1.0이 된 에디터 — Atom의 두 번째 시도

Zed 에디터 로고 컨셉, 청록색 그라디언트 배경에 GPU 셰이더 라인이 흐르는 추상 이미지

조금 가벼운 소식. 어제(4/29) Zed 1.0이 정식 출시됐어요. HN에서 1,492점이라는, 오늘 가장 높은 점수를 받았고요.

Zed가 흥미로운 이유는 만든 사람들이에요. Nathan Sobo와 팀 — 옛날 Atom을 만들었던 그 사람들이에요. Atom이 GitHub에 인수되고 Electron 기반의 무거움 때문에 결국 사라진 다음, 같은 사람들이 "이번엔 Rust로 처음부터 다시" 시작한 게 Zed였어요. 그게 5년 정도 됐고, 드디어 1.0.
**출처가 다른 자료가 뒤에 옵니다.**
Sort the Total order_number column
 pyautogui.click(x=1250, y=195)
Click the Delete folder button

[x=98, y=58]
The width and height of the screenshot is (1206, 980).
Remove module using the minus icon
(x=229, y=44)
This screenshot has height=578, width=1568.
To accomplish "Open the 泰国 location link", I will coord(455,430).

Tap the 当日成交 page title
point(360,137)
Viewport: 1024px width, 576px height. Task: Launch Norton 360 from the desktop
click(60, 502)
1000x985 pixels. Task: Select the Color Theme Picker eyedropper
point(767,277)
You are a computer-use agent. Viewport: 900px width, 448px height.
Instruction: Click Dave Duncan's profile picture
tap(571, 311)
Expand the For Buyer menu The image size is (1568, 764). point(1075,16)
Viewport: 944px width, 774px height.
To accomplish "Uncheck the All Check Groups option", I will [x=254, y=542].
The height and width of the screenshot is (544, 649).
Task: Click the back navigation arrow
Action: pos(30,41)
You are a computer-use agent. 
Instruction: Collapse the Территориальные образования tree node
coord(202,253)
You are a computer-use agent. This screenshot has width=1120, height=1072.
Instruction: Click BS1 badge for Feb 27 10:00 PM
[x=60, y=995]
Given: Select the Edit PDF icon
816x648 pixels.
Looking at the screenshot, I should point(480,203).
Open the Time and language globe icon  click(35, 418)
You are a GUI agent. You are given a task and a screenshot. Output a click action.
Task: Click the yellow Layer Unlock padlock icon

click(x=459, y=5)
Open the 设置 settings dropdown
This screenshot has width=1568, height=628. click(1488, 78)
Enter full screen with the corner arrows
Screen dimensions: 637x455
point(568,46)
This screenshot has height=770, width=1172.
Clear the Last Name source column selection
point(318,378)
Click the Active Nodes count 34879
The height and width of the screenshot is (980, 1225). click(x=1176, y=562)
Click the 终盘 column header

기술적으로 가장 특이한 건 GPUI — UI 프레임워크를 직접 만들고, 화면 그리는 걸 GPU 셰이더에 맡겼어요. 웹 기술(Electron)을 안 쓰겠다는 결정이 5년 동안 바뀌지 않은 거죠. 그래서 1.0 발표 글에서도 "전체 애플리케이션을 GPU에서 돌아가는 셰이더에 데이터를 먹이는 구조로 조직했다" 라는 표현이 나와요. 이건 텍스트 에디터로는 좀 과한 결정 같지만, 실제로 써본 사람들 평이 "속도 차원이 다르다" 라는 거 보면 결과는 따라온 듯해요.

1.0에 들어간 새 기능들:

  • DeltaDB — 캐릭터 단위 변경 추적 CRDT 동기화 엔진. 멀티플레이어 협업이 라이브 코딩 수준으로 됨.
  • Agent Client Protocol — Claude Agent, Codex, OpenCode, Cursor를 다 붙일 수 있어요. AI 에이전트를 에디터에 종속시키지 않겠다는 의지.
  • 키스트로크 단위 edit prediction
  • 100만 라인 코드베이스, Mac/Win/Linux 풀 크로스플랫폼
  • Git, SSH 리모트, 디버거, 레인보우 브래킷, 비즈니스 티어 빌링까지

저는 "Atom 만들던 사람들이 Atom의 실수를 알고 만든 두 번째 시도" 라는 게 가장 중요한 부분이라고 생각해요. 보통 v1.0은 야망이 가장 큰 시점인데, Zed 1.0은 야망보다 "안 했어야 할 것을 알고 안 한 결정들" 이 더 눈에 띄어요. Electron 안 씀, 웹 기술 안 씀, AI 종속 안 함. 이게 잘 굴러가는지는 5년 더 두고 봐야 알겠지만, VSCode 일색의 에디터 시장에 다른 선택지가 정식으로 등장했다는 것만으로도 의미는 있어요.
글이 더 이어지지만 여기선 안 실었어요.